Voilà un bel exemple de ces mystérieuses rencontres entre les idées et les faits dont sont constitués les grands moments de la science. La parabole certes n'est pas une forme aussi pure que le cercle. Elle appartient tout de même au monde des idées géométriques. Elle est belle, elle correspond à une équation simple, y=x2; elle n'existe parfaitement que dans l'esprit. Et pourtant toutes les fontaines du monde en produisent une image approchante.
«Même en l'absence d'analyse mathématique subtile la contempler est une expérience sensorielle plaisante, bien qu'il soit très difficile aux psychologues d'expliquer ce plaisir. Certes la courbe est symétrique, mais toutes les lettres majuscules de l'alphabet sont symétriques et on ne saurait revendiquer pour elles le même degré de beauté que pour la parabole. On pourrait peut-être dire que la parabole s'enrobe d'un parfum d'infinité au fur et à mesure qu'elle s'élève au-dessus de l'espace quadrillé, ce qui contraste fort avec l'odeur locale et coutumière que l'on respire aux abords du foyer S. Mais que valent ces explications? L'attrait esthétique n'est pas douteux, mais sa source reste cachée.

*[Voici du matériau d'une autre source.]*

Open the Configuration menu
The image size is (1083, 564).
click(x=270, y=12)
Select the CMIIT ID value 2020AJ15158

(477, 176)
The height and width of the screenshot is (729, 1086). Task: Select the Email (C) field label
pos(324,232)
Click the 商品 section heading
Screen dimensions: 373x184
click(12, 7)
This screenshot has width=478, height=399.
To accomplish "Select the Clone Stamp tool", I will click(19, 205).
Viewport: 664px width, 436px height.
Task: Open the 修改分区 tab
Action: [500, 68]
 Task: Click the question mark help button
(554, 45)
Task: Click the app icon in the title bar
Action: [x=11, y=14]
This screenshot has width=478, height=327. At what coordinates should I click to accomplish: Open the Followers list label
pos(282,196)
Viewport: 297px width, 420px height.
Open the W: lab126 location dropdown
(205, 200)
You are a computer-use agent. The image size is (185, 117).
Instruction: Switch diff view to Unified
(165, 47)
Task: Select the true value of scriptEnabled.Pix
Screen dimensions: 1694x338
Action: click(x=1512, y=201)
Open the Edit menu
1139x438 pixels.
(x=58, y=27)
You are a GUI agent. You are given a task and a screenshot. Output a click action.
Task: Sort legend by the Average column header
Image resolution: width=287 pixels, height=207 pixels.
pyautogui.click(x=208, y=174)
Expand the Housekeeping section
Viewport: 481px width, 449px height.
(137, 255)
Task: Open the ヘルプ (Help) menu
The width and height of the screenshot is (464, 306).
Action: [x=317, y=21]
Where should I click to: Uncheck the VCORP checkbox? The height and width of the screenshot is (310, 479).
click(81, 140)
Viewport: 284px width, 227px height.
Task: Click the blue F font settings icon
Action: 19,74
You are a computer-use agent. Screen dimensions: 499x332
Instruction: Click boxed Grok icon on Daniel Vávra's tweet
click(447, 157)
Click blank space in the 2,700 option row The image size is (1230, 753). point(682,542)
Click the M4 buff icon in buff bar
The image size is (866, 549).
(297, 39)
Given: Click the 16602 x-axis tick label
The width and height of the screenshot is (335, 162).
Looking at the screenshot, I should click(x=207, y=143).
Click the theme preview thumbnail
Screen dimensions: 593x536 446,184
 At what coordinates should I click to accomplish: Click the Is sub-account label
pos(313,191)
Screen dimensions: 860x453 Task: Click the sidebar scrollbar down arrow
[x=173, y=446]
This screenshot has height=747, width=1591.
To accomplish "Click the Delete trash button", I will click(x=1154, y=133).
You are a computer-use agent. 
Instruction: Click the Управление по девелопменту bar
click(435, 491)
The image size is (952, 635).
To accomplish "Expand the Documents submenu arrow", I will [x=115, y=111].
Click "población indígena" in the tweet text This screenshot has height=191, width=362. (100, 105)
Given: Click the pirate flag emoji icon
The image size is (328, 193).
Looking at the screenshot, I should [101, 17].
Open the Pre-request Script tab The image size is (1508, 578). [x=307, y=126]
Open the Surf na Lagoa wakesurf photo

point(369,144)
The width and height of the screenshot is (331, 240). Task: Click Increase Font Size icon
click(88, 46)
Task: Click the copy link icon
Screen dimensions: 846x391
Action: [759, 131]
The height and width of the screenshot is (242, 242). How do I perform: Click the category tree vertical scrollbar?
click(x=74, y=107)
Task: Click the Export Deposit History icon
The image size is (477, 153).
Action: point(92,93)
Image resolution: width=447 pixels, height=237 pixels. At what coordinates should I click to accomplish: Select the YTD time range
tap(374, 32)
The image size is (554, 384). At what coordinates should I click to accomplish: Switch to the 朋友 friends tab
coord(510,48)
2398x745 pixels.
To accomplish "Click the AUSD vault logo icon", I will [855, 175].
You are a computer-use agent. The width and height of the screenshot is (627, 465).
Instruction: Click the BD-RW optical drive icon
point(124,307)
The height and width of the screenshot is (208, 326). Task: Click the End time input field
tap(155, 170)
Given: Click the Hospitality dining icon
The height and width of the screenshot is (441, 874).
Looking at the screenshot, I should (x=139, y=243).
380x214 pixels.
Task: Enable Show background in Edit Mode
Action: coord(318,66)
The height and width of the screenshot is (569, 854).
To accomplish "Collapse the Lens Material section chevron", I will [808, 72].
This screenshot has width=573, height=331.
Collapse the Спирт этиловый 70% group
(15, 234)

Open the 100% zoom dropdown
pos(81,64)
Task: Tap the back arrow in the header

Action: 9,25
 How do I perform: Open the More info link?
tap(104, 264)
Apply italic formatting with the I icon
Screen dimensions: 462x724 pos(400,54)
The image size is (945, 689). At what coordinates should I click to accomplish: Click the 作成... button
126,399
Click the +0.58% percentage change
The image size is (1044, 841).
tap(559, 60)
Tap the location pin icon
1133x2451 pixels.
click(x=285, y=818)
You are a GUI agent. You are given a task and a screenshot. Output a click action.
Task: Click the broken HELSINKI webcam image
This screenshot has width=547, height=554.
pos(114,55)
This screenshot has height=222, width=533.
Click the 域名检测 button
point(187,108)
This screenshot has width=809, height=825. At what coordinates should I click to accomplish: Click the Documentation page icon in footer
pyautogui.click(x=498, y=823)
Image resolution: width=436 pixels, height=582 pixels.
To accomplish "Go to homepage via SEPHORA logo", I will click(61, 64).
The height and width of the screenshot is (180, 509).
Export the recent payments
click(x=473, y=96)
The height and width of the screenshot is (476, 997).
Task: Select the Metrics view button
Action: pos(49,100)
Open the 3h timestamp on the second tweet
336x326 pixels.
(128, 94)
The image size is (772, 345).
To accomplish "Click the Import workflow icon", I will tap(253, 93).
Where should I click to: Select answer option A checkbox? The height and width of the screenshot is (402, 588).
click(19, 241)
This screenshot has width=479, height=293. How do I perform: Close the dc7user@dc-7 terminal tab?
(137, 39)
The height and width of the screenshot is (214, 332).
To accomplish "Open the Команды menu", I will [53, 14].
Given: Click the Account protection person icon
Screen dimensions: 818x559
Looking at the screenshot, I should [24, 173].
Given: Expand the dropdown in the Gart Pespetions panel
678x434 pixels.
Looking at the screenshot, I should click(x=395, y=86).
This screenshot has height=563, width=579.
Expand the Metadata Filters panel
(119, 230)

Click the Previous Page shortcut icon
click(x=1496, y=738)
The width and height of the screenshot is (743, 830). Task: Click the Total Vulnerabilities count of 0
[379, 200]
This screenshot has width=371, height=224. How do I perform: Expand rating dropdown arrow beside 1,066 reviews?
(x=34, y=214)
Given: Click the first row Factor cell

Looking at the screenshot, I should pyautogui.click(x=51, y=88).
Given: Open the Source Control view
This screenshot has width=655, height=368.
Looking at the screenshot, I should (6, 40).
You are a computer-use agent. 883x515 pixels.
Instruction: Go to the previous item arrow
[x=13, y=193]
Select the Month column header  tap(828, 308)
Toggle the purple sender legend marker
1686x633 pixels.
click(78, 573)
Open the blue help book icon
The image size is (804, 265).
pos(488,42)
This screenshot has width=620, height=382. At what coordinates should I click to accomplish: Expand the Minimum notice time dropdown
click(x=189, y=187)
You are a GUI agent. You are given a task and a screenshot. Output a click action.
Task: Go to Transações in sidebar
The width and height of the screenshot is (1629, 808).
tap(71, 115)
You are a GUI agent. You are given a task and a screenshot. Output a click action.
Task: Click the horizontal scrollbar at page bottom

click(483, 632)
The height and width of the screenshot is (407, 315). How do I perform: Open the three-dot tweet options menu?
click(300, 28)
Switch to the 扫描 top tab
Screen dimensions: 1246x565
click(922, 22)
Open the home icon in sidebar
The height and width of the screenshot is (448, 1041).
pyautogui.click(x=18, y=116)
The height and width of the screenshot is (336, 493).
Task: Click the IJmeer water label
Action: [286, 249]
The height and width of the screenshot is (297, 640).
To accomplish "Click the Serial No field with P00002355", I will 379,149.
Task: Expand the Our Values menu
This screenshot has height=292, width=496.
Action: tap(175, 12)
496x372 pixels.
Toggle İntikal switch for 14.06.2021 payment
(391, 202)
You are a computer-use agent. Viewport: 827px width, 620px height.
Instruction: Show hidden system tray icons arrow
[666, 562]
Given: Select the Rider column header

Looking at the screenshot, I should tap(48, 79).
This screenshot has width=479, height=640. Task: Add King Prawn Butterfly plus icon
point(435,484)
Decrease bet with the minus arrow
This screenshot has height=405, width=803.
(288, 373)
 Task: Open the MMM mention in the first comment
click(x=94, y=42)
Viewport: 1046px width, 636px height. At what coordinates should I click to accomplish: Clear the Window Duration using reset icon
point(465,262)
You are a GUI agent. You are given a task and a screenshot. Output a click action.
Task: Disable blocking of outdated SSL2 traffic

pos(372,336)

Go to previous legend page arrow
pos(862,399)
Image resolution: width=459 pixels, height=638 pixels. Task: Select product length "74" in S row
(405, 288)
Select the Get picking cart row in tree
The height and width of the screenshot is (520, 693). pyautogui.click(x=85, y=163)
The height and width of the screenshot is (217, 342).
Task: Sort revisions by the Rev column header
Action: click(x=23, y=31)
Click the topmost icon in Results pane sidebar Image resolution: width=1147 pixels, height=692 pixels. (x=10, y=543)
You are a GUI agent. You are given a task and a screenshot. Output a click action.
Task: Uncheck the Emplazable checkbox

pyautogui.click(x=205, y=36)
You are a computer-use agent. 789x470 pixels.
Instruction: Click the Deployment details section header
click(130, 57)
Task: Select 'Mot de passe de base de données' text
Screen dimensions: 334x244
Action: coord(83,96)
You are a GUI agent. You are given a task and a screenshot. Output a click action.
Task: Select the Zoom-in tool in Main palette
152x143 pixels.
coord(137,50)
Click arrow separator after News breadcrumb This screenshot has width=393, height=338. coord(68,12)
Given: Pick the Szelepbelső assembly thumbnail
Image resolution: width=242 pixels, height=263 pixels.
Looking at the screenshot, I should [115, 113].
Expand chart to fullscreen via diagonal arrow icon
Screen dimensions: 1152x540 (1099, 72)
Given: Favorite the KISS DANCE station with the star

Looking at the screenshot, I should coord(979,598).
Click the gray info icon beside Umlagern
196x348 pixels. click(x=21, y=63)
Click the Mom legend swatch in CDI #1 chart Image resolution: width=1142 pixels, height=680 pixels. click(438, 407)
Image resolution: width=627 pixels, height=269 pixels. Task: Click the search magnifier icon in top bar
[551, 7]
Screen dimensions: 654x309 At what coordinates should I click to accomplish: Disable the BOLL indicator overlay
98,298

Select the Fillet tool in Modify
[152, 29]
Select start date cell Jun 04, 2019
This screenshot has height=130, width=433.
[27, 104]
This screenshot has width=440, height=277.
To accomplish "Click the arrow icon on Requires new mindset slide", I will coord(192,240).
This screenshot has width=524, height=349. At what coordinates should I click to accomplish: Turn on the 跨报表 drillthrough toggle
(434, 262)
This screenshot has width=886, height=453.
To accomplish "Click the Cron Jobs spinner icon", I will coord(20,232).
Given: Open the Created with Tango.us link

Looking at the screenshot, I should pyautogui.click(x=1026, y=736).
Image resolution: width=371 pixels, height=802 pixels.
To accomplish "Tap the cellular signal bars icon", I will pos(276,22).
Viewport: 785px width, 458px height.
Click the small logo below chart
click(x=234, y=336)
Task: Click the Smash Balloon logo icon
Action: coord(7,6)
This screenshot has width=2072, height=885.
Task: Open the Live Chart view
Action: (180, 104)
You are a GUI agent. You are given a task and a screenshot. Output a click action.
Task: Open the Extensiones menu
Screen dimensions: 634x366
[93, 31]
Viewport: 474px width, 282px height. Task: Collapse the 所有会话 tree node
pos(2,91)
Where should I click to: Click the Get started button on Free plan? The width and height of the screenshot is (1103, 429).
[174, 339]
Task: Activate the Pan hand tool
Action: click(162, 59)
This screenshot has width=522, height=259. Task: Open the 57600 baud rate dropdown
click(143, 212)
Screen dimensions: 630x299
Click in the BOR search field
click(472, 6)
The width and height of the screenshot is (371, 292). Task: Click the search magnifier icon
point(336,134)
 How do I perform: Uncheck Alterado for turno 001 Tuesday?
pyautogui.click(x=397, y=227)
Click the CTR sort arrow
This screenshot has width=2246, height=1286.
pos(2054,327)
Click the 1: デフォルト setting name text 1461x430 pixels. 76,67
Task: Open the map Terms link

La parabole est aussi un locus d'une grande simplicité: elle est la trace laissée sur une surface par un point qui se meut en respectant une loi simple que l'on peut formuler ainsi: le point P est équidistant d'un point fixe S (le foyer) et d'une ligne fixe, ZM (la directrice). Si l'on voulait remonter à l'origine de l'attrait esthétique, on la trouverait dans la simplicité de l'idée d'une courbe et dans la netteté de la méthode permettant de la produire».
Entre les ellipses de Kepler et la parabole la parenté est frappante. La parabole est une section conique située entre l'ellipse et l'hyperbole.
ellipse : PS|PM < 1
parabole: PS|PM= 1
hyperbole : PS|PM > 1
L'eau de la la fontaine qui semble dessiner une parabole en retombant dessine en fait une ellipse allongée dont le centre de la terre est l'un des foyers.
Galilée aurait pu appliquer aux mouvements des planètes l'analyse qu'il faisait des mouvements d'un projectile. Il n'aurait sans doute eu aucune difficulté à faire correspondre ses paraboles et les ellipses de Kepler. Il ne l'a pas fait. Il s'en est tenu, comme Pythagore et Aristote, à l'idée que seul le mouvement circulaire était digne des planètes et il présentait ce mouvement comme le résultat d'une tendance inhérente à la pesanteur et de l'effet d'un mouvement circulaire perpétuel.
Descartes, qui avait eu l'intuition du principe d'inertie avant Galilée, soutenait qu'un corps isolé en mouvement suit une ligne droite. Cette position pouvait être accordée à celle de Kepler. Pour en arriver à l'idée du mouvement elliptique des planètes, il aurait suffi à Descartes de démontrer que le mouvement premier en ligne droite est transformé en mouvement elliptique par une force quelconque. Cette synthèse du mouvement elliptique de Kepler, de l'inertie selon Descartes et de la dynamique de Galilée, c'est Newton qui le fera.